(Records provided)
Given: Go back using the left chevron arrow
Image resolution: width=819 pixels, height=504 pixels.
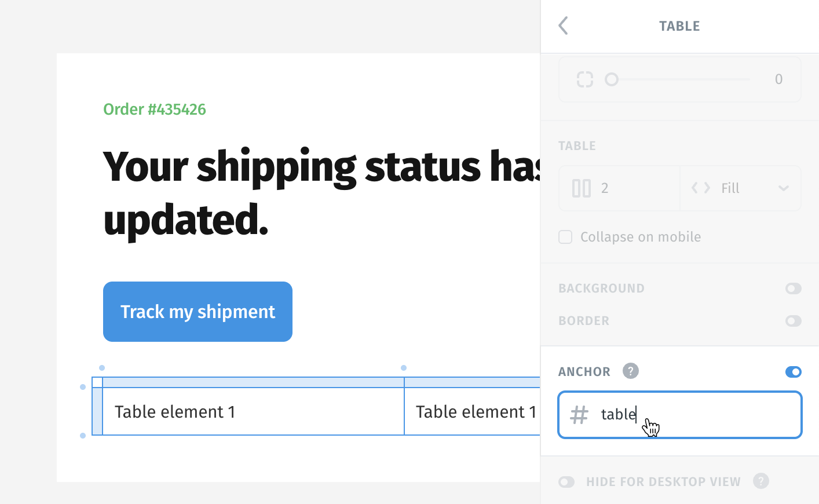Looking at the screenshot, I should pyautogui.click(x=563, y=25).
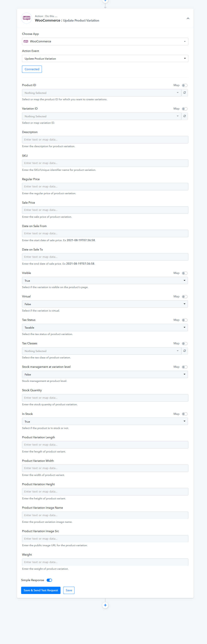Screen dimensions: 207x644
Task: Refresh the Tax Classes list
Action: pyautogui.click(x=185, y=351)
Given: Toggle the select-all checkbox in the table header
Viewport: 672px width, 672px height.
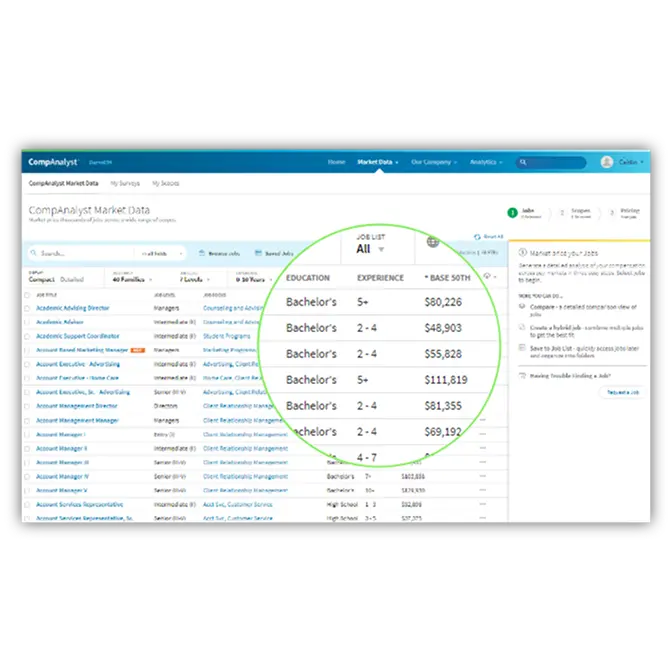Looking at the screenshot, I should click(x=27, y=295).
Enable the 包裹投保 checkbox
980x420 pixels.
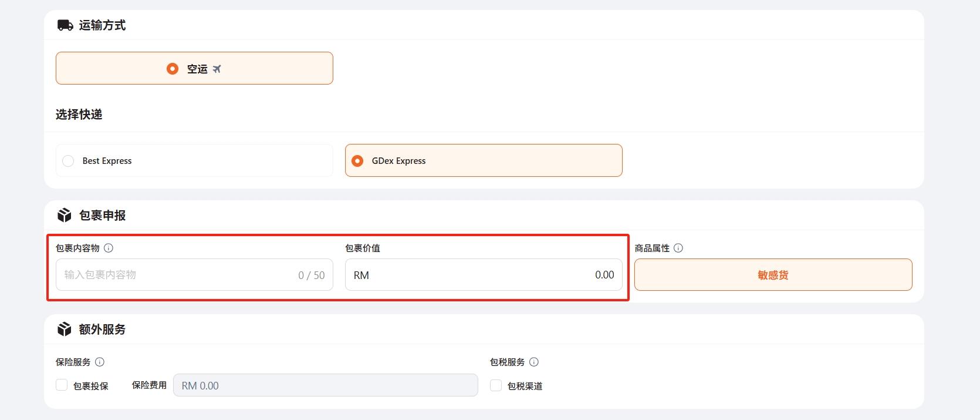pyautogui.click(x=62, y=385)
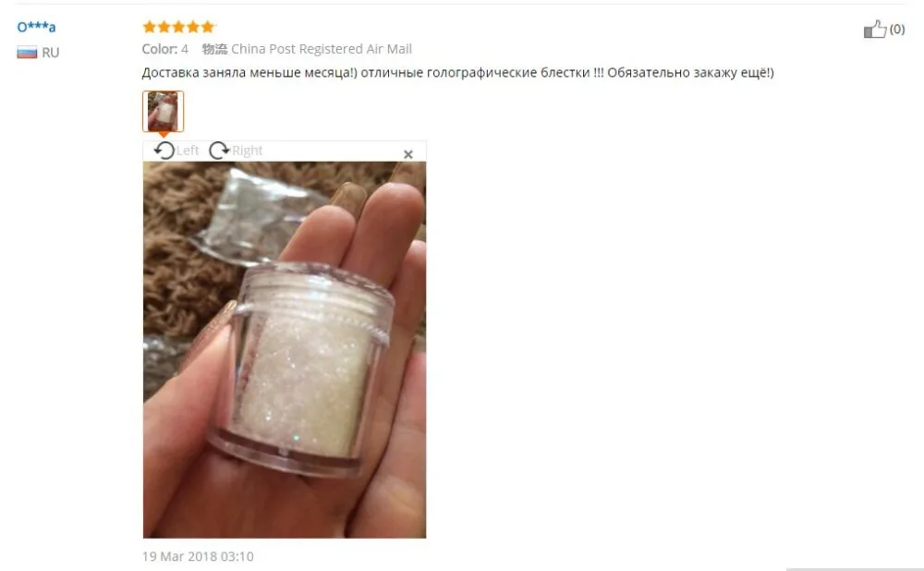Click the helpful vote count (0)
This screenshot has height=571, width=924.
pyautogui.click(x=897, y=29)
* * *
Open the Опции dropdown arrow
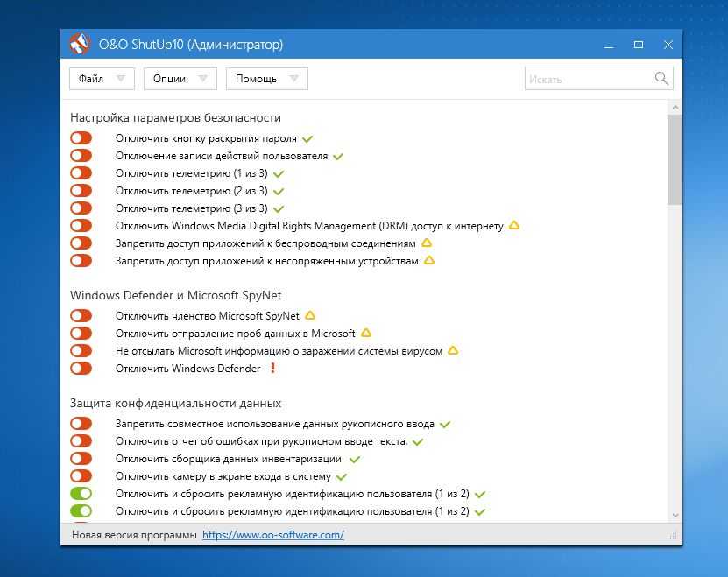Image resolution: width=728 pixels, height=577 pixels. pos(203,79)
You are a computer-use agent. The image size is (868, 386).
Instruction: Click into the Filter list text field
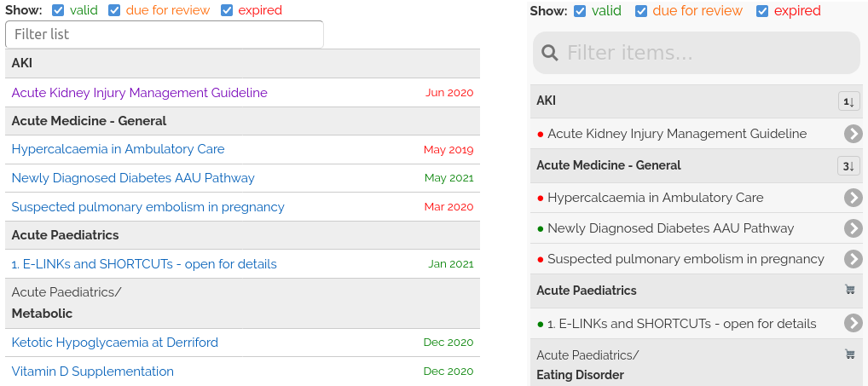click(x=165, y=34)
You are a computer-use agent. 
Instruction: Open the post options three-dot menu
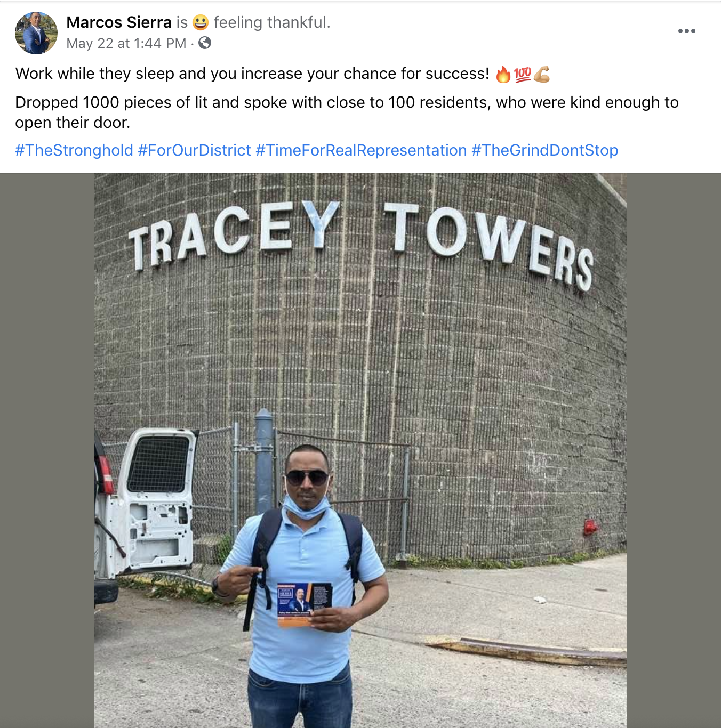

(What is required) Given the entries above, transcribe exactly the lines from the one holding "Open the Опции dropdown arrow" through the one holding "Instruction: Open the"; pictures do not belong in the transcription.

(Response to this exercise)
Open the Опции dropdown arrow
Image resolution: width=728 pixels, height=577 pixels. pos(203,79)
You are a computer-use agent. The image size is (868, 386).
Instruction: Click into the Filter list text field
click(x=165, y=34)
You are a computer-use agent. 
Instruction: Open the post options three-dot menu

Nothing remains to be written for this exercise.